Re: speeding up planning with partitions

From: Amit Langote <Langote_Amit_f8(at)lab(dot)ntt(dot)co(dot)jp>
To: Tom Lane <tgl(at)sss(dot)pgh(dot)pa(dot)us>
Cc: Imai Yoshikazu <yoshikazu_i443(at)live(dot)jp>, "jesper(dot)pedersen(at)redhat(dot)com" <jesper(dot)pedersen(at)redhat(dot)com>, "Imai, Yoshikazu" <imai(dot)yoshikazu(at)jp(dot)fujitsu(dot)com>, "'Amit Langote'" <amitlangote09(at)gmail(dot)com>, David Rowley <david(dot)rowley(at)2ndquadrant(dot)com>, Alvaro Herrera <alvherre(at)2ndquadrant(dot)com>, Robert Haas <robertmhaas(at)gmail(dot)com>, Justin Pryzby <pryzby(at)telsasoft(dot)com>, Pg Hackers <pgsql-hackers(at)postgresql(dot)org>
Subject: Re: speeding up planning with partitions
Date: 2019-03-25 11:34:45
Views: Raw Message | Whole Thread | Download mbox | Resend email
Lists: pgsql-hackers

Thanks a lot for reviewing.

On 2019/03/23 6:07, Tom Lane wrote:
> Amit Langote <Langote_Amit_f8(at)lab(dot)ntt(dot)co(dot)jp> writes:
>> [ v34 patch set ]
> I had a bit of a look through this. I went ahead and pushed 0008 and
> 0009, as they seem straightforward and independent of the rest. (BTW,
> 0009 makes 0003's dubious optimization in set_relation_partition_info
> quite unnecessary.) As for the rest:
> 0001: OK in principle, but I wonder why you implemented it by adding
> another recursive scan of the jointree rather than just iterating
> over the baserel array, as in make_one_rel() for instance. Seems
> like this way is more work, and more code that we'll have to touch
> if we ever change the jointree representation.

I've changed this to work by iterating over baserel array. I was mostly
worried about looping over potentially many elements of baserel array that
we simply end up skipping, but considering the other patch that delays
adding inheritance children, we don't need to worry about that.

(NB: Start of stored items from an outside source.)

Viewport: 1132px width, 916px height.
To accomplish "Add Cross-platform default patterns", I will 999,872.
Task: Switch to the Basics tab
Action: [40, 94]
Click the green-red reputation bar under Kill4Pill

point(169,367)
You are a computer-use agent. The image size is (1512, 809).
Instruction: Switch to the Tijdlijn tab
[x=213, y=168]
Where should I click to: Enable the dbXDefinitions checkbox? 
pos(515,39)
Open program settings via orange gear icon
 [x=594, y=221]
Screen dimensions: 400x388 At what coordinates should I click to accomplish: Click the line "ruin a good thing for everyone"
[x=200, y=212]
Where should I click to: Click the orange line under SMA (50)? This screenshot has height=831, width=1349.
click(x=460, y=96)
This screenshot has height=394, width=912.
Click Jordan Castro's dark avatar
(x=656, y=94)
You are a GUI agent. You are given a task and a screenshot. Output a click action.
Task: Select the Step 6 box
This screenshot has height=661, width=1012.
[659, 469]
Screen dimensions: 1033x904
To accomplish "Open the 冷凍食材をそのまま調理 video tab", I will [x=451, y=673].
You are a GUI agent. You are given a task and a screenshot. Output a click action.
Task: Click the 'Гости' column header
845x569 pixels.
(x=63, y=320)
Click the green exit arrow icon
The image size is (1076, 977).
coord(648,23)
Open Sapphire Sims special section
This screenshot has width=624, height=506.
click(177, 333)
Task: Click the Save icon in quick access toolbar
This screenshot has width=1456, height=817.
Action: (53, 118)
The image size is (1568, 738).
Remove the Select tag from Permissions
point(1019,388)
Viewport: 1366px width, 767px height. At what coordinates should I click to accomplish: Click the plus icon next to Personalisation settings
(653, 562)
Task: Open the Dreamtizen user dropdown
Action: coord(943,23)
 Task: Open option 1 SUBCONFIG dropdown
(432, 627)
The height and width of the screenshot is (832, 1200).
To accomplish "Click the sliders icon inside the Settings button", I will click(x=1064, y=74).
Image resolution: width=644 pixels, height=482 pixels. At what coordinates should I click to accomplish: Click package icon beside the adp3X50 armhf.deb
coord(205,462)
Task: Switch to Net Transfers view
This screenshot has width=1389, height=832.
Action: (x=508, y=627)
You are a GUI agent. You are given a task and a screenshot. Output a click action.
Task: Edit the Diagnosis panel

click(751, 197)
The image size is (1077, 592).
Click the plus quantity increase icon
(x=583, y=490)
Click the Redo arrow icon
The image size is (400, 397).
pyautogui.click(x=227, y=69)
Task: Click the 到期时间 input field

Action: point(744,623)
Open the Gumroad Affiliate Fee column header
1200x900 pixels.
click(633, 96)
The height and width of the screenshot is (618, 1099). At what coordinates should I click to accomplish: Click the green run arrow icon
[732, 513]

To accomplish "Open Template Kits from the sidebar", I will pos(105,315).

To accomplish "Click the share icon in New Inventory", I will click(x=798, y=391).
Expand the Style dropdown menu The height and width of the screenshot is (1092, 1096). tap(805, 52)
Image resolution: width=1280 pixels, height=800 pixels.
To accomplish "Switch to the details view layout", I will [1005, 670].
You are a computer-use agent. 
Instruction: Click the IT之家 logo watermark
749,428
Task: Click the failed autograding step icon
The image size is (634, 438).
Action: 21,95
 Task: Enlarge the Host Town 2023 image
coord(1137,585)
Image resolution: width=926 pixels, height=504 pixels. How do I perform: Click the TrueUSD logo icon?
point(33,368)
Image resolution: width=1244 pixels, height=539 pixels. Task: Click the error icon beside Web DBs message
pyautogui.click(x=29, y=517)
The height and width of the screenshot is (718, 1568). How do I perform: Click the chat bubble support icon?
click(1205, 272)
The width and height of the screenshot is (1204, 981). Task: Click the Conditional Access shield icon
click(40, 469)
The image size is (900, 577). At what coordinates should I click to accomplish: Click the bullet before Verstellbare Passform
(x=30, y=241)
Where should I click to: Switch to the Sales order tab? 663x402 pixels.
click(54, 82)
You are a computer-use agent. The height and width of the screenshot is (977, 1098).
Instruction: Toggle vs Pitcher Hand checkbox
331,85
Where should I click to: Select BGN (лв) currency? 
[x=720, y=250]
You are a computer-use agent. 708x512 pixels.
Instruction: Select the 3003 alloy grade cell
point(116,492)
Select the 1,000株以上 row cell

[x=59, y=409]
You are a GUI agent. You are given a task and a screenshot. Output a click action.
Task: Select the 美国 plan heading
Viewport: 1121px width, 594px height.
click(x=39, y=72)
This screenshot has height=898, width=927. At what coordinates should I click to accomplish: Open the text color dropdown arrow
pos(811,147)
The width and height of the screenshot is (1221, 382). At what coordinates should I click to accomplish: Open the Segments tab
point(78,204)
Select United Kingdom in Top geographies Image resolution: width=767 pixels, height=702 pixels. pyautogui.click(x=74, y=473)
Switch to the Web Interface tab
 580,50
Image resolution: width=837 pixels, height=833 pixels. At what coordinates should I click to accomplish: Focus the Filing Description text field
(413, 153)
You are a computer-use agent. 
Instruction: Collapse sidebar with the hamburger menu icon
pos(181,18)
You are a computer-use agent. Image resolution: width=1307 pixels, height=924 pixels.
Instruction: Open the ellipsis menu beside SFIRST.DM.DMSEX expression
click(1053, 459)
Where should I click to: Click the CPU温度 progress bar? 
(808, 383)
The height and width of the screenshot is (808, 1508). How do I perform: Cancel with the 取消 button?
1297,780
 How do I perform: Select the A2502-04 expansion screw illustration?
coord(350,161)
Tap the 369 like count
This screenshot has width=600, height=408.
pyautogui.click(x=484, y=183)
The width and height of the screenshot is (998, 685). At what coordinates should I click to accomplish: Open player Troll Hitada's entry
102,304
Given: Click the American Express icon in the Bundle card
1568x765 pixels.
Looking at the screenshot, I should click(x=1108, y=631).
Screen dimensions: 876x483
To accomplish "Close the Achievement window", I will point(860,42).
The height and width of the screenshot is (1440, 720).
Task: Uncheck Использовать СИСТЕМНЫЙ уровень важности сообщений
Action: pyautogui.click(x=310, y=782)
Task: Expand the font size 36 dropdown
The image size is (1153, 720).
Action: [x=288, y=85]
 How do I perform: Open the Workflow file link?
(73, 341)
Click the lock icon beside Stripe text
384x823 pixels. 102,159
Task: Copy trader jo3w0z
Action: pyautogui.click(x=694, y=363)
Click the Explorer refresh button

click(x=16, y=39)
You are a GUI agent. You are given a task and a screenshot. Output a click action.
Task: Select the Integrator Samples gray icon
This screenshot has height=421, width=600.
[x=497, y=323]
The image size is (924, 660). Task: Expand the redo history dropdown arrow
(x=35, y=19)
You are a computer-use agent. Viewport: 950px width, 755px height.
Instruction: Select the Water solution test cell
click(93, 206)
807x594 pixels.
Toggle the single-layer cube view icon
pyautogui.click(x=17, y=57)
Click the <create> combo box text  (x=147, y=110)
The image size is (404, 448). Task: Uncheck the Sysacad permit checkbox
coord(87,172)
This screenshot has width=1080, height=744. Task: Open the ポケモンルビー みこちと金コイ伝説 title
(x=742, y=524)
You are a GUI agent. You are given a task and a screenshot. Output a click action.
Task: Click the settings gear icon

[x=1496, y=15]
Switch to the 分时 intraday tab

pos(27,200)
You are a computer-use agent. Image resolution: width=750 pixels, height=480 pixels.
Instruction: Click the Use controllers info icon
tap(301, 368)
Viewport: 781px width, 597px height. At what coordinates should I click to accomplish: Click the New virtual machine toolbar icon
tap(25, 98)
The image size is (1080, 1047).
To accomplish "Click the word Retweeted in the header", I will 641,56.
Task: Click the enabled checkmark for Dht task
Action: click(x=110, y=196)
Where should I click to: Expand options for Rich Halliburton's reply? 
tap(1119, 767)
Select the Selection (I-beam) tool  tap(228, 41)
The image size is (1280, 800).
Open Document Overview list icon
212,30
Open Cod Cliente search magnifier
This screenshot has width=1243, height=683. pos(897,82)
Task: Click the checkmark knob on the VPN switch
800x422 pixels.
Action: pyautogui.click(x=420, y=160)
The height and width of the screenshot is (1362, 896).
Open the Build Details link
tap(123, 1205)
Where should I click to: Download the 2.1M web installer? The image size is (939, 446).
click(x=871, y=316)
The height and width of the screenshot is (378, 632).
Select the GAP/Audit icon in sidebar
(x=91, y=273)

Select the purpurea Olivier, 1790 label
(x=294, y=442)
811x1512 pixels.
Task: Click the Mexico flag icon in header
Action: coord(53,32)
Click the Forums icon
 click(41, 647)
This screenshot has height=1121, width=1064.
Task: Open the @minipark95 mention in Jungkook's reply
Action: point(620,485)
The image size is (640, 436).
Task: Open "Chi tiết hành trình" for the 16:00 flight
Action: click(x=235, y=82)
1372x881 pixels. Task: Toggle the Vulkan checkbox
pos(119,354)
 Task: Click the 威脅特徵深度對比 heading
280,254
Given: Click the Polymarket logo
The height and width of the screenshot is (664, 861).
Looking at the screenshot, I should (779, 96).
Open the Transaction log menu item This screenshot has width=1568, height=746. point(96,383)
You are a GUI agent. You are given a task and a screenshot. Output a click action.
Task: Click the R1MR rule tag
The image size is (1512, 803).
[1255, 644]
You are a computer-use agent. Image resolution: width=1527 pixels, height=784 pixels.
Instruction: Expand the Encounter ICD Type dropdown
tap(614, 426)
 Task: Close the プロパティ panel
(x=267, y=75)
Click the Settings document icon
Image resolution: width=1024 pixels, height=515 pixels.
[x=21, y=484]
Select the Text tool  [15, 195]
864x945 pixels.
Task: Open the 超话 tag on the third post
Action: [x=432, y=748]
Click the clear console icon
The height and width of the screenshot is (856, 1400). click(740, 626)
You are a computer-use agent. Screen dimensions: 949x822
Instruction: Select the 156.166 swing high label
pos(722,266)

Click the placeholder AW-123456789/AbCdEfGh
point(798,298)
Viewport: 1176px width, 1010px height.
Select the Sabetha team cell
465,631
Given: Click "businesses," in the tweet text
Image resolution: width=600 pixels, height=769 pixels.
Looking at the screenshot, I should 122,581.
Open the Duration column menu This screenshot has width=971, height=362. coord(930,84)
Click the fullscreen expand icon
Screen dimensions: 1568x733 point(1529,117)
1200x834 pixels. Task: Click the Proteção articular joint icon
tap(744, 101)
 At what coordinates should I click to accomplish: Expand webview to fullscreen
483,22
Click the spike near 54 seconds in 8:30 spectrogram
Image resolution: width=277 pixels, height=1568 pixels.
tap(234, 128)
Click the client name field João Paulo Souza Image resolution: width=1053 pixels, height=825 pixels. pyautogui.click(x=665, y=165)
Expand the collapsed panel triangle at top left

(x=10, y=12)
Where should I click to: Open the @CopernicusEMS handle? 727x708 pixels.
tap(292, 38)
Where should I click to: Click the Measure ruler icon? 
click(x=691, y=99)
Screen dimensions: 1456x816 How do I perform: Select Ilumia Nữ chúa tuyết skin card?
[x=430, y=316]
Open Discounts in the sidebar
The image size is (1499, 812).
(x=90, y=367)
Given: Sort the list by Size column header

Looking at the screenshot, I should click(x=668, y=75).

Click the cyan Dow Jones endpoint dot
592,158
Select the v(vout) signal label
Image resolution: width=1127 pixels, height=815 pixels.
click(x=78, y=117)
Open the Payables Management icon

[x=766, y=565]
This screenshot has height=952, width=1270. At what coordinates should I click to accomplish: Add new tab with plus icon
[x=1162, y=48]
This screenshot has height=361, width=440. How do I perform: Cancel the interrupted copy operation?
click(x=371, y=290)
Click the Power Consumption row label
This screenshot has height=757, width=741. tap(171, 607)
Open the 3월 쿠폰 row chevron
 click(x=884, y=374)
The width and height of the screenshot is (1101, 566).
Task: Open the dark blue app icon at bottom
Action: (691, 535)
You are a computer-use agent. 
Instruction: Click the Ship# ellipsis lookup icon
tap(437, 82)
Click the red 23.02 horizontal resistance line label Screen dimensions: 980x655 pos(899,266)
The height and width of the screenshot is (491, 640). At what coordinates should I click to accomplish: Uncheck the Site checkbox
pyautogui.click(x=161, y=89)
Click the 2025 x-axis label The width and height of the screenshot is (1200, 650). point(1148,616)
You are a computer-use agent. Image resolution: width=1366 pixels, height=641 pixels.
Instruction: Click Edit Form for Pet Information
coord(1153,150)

> I also feel like you used a dartboard while deciding where to insert the
> call in query_planner(); dropping it into the middle of a sequence of
> equivalence-class-related operations seems quite random. Maybe we could
> delay that step all the way to just before make_one_rel, since the other
> stuff in between seems to only care about baserels? For example,
> it'd certainly be better if we could run remove_useless_joins before
> otherrel expansion, so that we needn't do otherrel expansion at all
> on a table that gets thrown away as being a useless join.

create_lateral_join_info() expects otherrels to be present to propagate
the information it creates.

I have moved add_other_rels_to_query() followed by
create_lateral_join_info() to just before make_one_rel().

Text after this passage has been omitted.